A new report is “conservatively” forecasting that European finance organisations are about to shell out €4.7 billion in first three years after the GDPR (General Data Protection Regulations) comes into power thanks to data breaches which they don’t currently have to declare.
Consult Hyperion, which commissioned AllClear ID to carry out the research said in a press release, “this forecast is conservative and excludes compensation claims, costs associated with lost customers, damaged reputations and senior executive resignations.” A spokesperson for the firm said the stats were, “gathered from historical data breach figures, adjusted for the size of the organisations and then the GDPR sanctions were added on top.”
To explain how the number was reached, the report says that, “based on the available data globally there were on average 514 verified breaches per year in the financial sector between 2013 and 2016. With a quarter of the world’s banks in the European Union and no discernible difference in the regional pattern of reported breaches this implies there are around 128 breaches in the financial services industry each year in the EU. This is a highly conservative estimate.”
A press release from the company says, “It was assumed that breaches were at the lower end of the GDPR fine scale, which is €10 million or two percent of global annual turnover.”
When asked its opion on the number the UK Information Commissioner’s (UK ICO) office a spokesperson for the governing body opined that the numbers are very much “speculative” as there is no way to predict how many breaches there will be from May 2018 and beyond.
It’s important to note that the UK ICO only governs data in the UK and has no jurisdiction in other European countries.

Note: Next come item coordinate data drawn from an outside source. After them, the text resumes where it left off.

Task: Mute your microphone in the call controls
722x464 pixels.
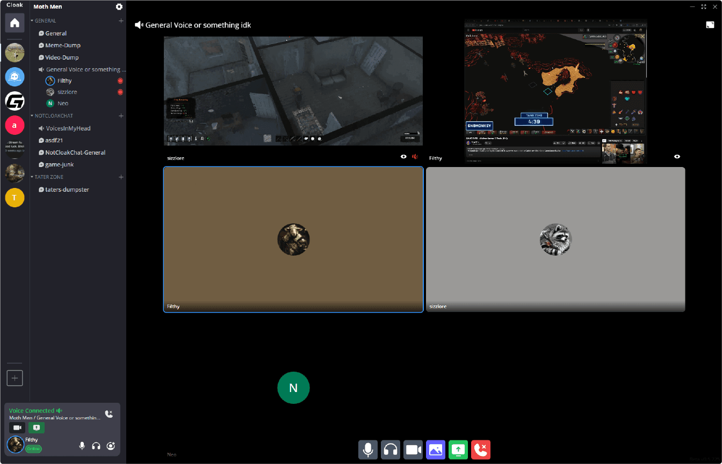Action: point(368,450)
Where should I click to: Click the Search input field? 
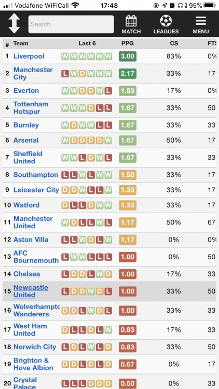coord(71,24)
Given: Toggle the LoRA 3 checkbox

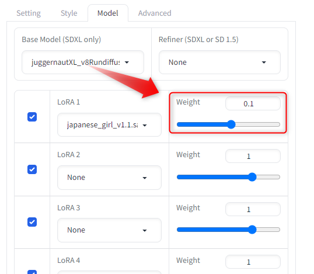Looking at the screenshot, I should click(32, 222).

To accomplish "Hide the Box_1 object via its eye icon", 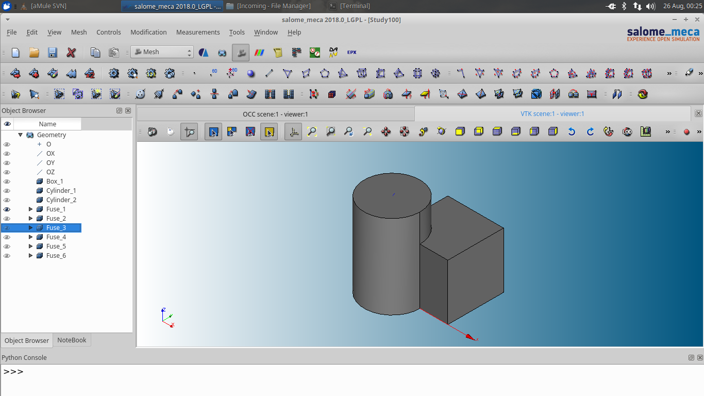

In the year 2016/17 the ICO only issued one data protection fine to a finance firm and that was £150,000 to Royal and Sun Alliance for losing the personal information of 60,000 customers.
Finance companies can also fined for either nuisance calls and texts which comes under different legislation or for failing to notify the ICO.
Further analysis from Consult Hyperion suggests that, “there have been no fewer than 27 data breach incidents among Tier 1 banks in the last decade, with some banks as multiple offenders, potentially liable for fines at the four percent of turnover level. This indicates an eight percent chance that any Tier 1 bank will suffer a data breach in any given year.”
Consult Hyperion says it expects to see two/three breaches of tier one banks, six breaches of tier two banks and a “long tail of breaches in Tier 3 financial institutions” over the next three years.
The firm concluded: “We estimate the average Tier 1 bank fine will be €260 million and the average Tier 2 bank fine at €48 million. The analysis forecasts that European banks can expect fines in the region of €4,662 million in the first three years after the introduction of GDPR.”